1. Administrator bezpieczeństwa informacji przeprowadza przynajmniej raz w roku analizę zaistniałych incydentów w celu:
a) określenia skuteczności podejmowanych działań wyjaśniających i naprawczych,
b) określenie wymaganych działań zwiększających bezpieczeństwo systemu informatycznego i minimalizujących ryzyko zaistnienia incydentów,
c) określenie potrzeb w zakresie szkoleń administratorów systemu i użytkowników systemu informatycznego przetwarzającego dane osobowe.
Rozdział XI
Zasady wykorzystania do przetwarzania danych osobowych komputerów przenośnych
§ 17.
1. Przetwarzanie danych osobowych na komputerach przenośnych powinno być ograniczone do niezbędnych przypadków.
2. Przetwarzanie danych osobowych przy użyciu komputerów przenośnych może odbywać się wyłącznie za zgodą ADO i za wiedzą ABI.
3. Zakres danych przetwarzanych na komputerze przenośnym oraz zakres uprawnień do przetwarzanych danych ustala Zarząd Fundacji.
§ 18.
1. Osoba korzystająca z komputera przenośnego w celu przetwarzania danych osobowych zobowiązana jest do zwrócenia szczególnej uwagi na zabezpieczenie przetwarzanych informacji, zwłaszcza przed dostępem do nich osób nieupoważnionych oraz przed zniszczeniem.

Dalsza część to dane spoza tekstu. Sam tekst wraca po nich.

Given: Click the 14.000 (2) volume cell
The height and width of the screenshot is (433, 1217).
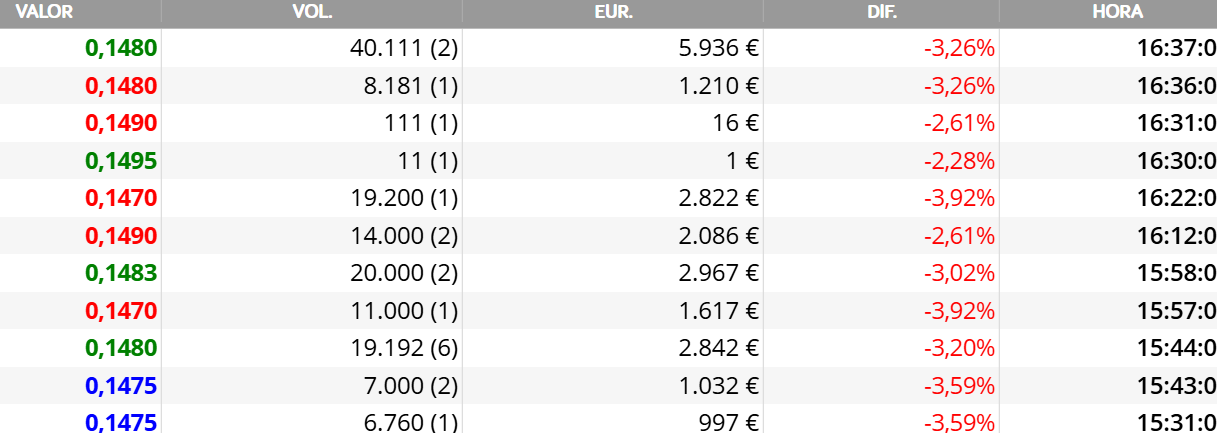Looking at the screenshot, I should pyautogui.click(x=404, y=236).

2. Użytkownik komputera przenośnego zobowiązany jest szczególnie do:
a) transportu komputera w sposób minimalizujący ryzyko kradzieży lub zniszczenia (transportowania w bagażu podręcznym, nie pozostawiania w samochodzie, przechowalni bagażu, itp.)

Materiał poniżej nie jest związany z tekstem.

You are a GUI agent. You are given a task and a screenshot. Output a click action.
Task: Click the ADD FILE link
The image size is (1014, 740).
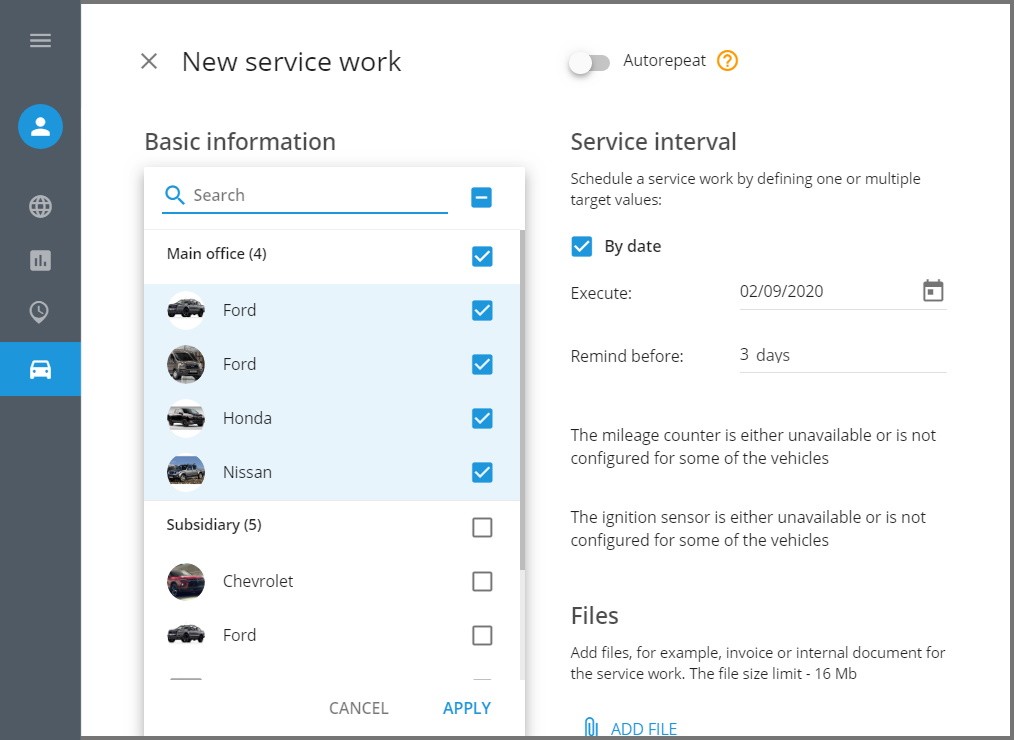click(x=643, y=729)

b) korzystania z komputera w sposób minimalizujący ryzyko podejrzenia przetwarzanych danych przez osoby nieupoważnione, w szczególności zabrania się korzystania z komputera w miejscach publicznych i w środkach transportu publicznego,
c) niezezwalania osobom nieupoważnionym do korzystania z komputera przenośnego, na którym przetwarzane są dane osobowe,
d) zabezpieczania komputera przenośnego hasłem,
e) kopiowania danych osobowych przetwarzanych na komputerze przenośnym do systemu informatycznego w celu umożliwienia wykonania kopii awaryjnej tych danych,
f) utrzymanie konfiguracji oprogramowania systemowego w sposób wymuszający korzystanie z haseł,
g) wykorzystywanie haseł odpowiedniej jakości zgodnie z wytycznymi dotyczącymi tworzenia haseł w systemie informatycznym przetwarzającym dane osobowe,
h) zmianę haseł zgodnie z wymaganiami dla systemu informatycznego przetwarzającego dane osobowe
i) przeprowadzanie aktualizacji oprogramowania antywirusowego.
§ 19.
1. Administrator bezpieczeństwa informacji zobowiązany jest do podjęcia działań mających na celu zabezpieczenie komputerów przenośnych, w szczególności aby:
a) dokonano konfiguracji oprogramowania na komputerach przenośnych w sposób wymuszający korzystanie z haseł, wykorzystywanie haseł odpowiedniej jakości oraz okresową zmianę haseł zgodnie z wymaganiami dla systemu informatycznego przetwarzającego dane osobowe,
b) zabezpieczono dane osobowe przetwarzane na komputerach przenośnych poprzez zastosowanie oprogramowania szyfrującego te dane. Dostęp do danych powinien być możliwy wyłącznie po podaniu tego hasła,
c) dokonano instalacji i konfiguracji oprogramowania antywirusowego na komputerze przenośnym,
d) przeprowadzano aktualizację oprogramowania antywirusowego.
§ 20.
Administrator bezpieczeństwa informacji jest odpowiedzialny za prowadzenie ewidencji komputerów przenośnych wykorzystywanych do przetwarzania danych osobowych, w szczególności ewidencja obejmuje:
a) typ i numer seryjny komputera przenośnego,
b) imię i nazwisko osoby będącej użytkownikiem komputera,
c) rodzaj i zakres danych osobowych przetwarzanych na komputerze przenośnym.